Statewide conference in Madison aims to spur collective action

Deneine Powell and Matt Dannenberg will be lending their expertise to next week's Climate Fast Forward 2022 conference sponsored by the Wisconsin Academy of Science, Arts & Letters.
Susan Bence
/
WUWM
Deneine Powell and Matt Dannenberg will be lending their expertise to next week's Climate Fast Forward 2022 conference sponsored by the Wisconsin Academy of Science, Arts & Letters.

Next Monday, hundreds of people from around the state are expected to converge in Madison.
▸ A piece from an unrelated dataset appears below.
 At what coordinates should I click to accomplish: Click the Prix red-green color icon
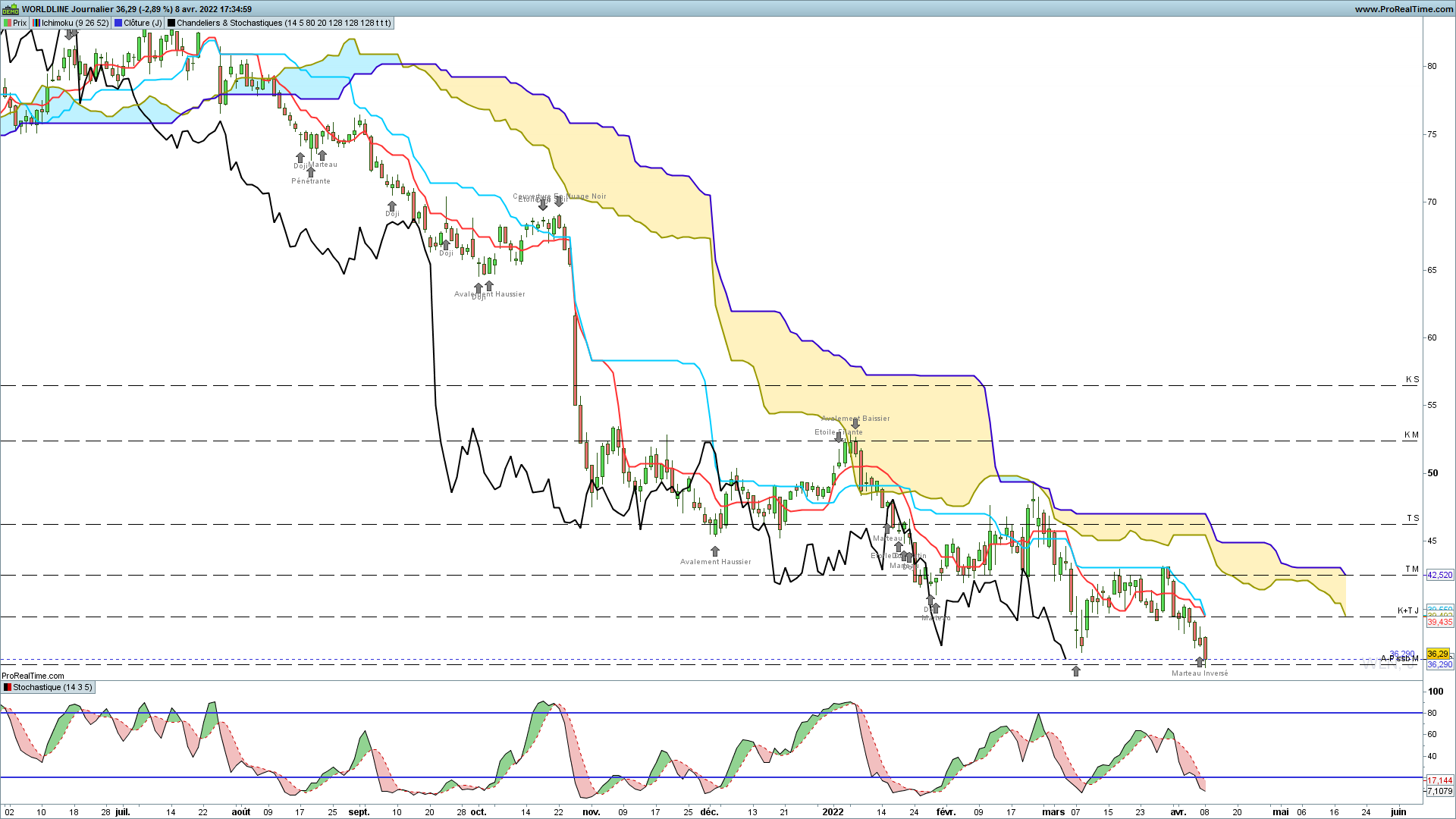click(7, 23)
Their focus is to come up with solutions to climate change.

Climate Fast Forward 2022, put together by the Wisconsin Academy of Science, Arts & Letters, aims to take stock of Wisconsin’s progress towards mitigating and adapting to climate change since 2019. That’s when the Academy held its last climate conference.

The upcoming day-long gathering will be looking at climate action through various tracks, including green jobs, natural and working landscape, and the built environment.
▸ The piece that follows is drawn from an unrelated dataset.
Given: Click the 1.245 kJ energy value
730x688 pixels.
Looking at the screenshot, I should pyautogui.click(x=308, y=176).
Deneine Powell and Matt Dannenberg are among those who will be adding their expertise to the conference.

Powell, FUSE Corps executive fellow with the city of Milwaukee’s Environmental Collaboration Office, will be co-leading the climate justice community resilience conversation.

“We have societal, we have political and cultural divides that prevent us from working collectively on climate solutions. I think that this track is going to provide the tools and resources to try to overcome some of those barriers so that we can focus on mitigation, adaption and creating resilience in our communities given the current climate crisis,” Powell says.

Dannenberg, tribal liaison for the Office of Congressional and Intergovernmental Affairs at the U.S. Department of Energy, will be delivering a keynote speech at the conference.

“I want to pick up on the momentum that’s been created here in Wisconsin with the Action Plan On Climate and now utilizing the new Bipartisan Infrastructure Law money, $62 billion was allocated to the Department of Energy as well as the Inflation Reduction Act which creates some amazing mechanisms for these dollars to be utilized,” Dannenberg says. “Tribal governments will be able to accept direct payments from the Department of Treasury to extend our loan guarantee program to tribes from $2 billion to $20 billion.”

He calls their combined impact a game changer in advancing clean energy infrastructure.

Dannenberg, a member of the Bad River Band of Lake Superior Chippewa, says he’s also pleased the conference will fold in traditional perspective on the environment.

“It’s going to be great to have such a focus of this event, with the Academy being intentional about having tribes at the table and bringing that indigenous ecological knowledge to the forefront…so that we have that lens as we’re putting forward the action steps,” Dannenberg says.

Both Powell and Dannenberg say climate-action momentum is building.

Dannenberg points to a Department of Energy partnership with the Bad River Band of Lake Superior Chippewa after massive flooding hit the region in 2010s.

“One particularly bad flood washed out some really crucial roads and actually cut off key medical supplies for elders in the community. They were helicoptering tribal elders and medicines in and out. And so the Department of Energy just completed phase one of the project...so we have microgrid battery storage and some solar that is connected to tribal headquarters and some key infrastructure on the reservation, including the clinic,” Dannenberg says.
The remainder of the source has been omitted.